Site vende arquivos de som como drogas digitais
que devem produzir efeito psicodélico virtual
Montagem sobre fotos de Alexandre Schneider |
Jackson Araújo, que testou algumas das "drogas" numa pesquisa: só barulho |
Um computador, um arquivo sonoro, um par de fones de ouvido e disposição para ouvir durante meia hora sons desconexos em alto volume. Essa estranha combinação tem atraído milhares de internautas para o site I-Doser. O motivo é que tais ruídos são vendidos como drogas digitais, com poder de provocar sensações idênticas às de drogas reais, como cocaína, maconha e heroína. Os efeitos prometidos não têm respaldo científico algum. Mas despertam curiosidade. Na semana passada, o site lançou 25 novos produtos – entre eles LSD e orgasmo. Em 24 horas, foram feitos 150.000 downloads de seu novo aplicativo. O catálogo contém 75 produtos que chegam por e-mail, a preços entre 2,50 e 4,50 dólares a dose. Há ainda a opção de testar amostras grátis, direto da página do I-Doser.
A idéia de usar sons como droga surgiu em 2001 com John Ashton, um programador de áudio nova-iorquino de 31 anos. Sua primeira invenção foi a maconha, lançada em 2005. "Demorou muito para as pessoas acreditarem no potencial do I-Doser", disse Ashton a VEJA. O princípio da droga digital é a técnica binaural beats, descrita pelo físico alemão Heinrich Dove em 1839. Segundo o cientista, se freqüências distintas são reproduzidas em cada ouvido, o cérebro produz um terceiro sinal, correspondente à diferença entre os sons originais.
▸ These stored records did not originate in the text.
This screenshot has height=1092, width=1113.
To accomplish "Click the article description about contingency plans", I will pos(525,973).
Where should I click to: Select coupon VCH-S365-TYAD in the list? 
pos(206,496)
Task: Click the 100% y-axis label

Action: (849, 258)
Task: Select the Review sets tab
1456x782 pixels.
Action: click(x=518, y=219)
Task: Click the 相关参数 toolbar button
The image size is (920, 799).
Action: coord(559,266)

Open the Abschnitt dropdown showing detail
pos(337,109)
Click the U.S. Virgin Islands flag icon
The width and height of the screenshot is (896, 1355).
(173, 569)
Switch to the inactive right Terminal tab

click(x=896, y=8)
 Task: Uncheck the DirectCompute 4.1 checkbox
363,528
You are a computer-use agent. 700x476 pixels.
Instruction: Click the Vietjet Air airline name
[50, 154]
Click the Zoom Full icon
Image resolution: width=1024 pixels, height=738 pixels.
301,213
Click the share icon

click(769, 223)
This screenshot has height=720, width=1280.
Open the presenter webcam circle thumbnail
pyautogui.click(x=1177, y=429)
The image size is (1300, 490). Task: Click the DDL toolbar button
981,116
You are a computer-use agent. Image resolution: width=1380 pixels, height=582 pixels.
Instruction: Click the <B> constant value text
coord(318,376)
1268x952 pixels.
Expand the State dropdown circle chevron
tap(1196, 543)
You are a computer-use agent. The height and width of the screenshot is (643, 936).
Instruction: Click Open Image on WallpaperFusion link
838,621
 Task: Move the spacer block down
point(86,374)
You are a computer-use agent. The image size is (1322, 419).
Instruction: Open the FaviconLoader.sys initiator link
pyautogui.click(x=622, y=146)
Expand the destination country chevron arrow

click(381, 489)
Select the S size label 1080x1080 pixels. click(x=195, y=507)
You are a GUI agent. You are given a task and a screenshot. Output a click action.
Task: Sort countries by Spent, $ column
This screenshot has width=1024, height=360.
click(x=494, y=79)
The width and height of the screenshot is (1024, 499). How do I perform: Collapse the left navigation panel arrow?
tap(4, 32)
A nova freqüência teria o poder de alterar o estado de consciência do usuário.
Quase 170 anos depois, a eficácia da técnica não foi comprovada. Nos últimos anos, foram publicados sete estudos sobre a binaural beats em jornais científicos internacionais. Todos com resultados inconclusivos. "As promessas do I-Doser não são sustentadas por nenhuma evidência científica", afirma Helané Wahbeh, pesquisadora americana que coordenou dois estudos sobre a técnica na Faculdade Nacional de Medicina Natural, em Portland. Para Helané, o mais provável é que os arquivos sejam placebos, ou seja, drogas de mentira, com resultados provenientes de auto-indução. O I-Doser tem pelo menos uma vantagem real: não é ilegal. "São experiências sonoras. Não há incitação ao tráfico ou ao uso de drogas", observa Antônio Cabral, do Centro de Tecnologia e Sociedade da FGV-RJ.
O site chamou a atenção da consultoria brasileira Box1824, que estuda tendências de comportamento, e motivou um projeto de pesquisa. Jackson Araújo, de 42 anos, foi um dos que testaram o I-Doser a pedido da consultoria. Com as doses de ópio e maconha, ele teve apenas uma sensação de sossego, semelhante à provocada por outras músicas relaxantes. Já a dose de cocaína causou irritação, ansiedade e uma baita dor de cabeça. "Não agüentei nem dez minutos. Parecia uma turbina de avião", diz.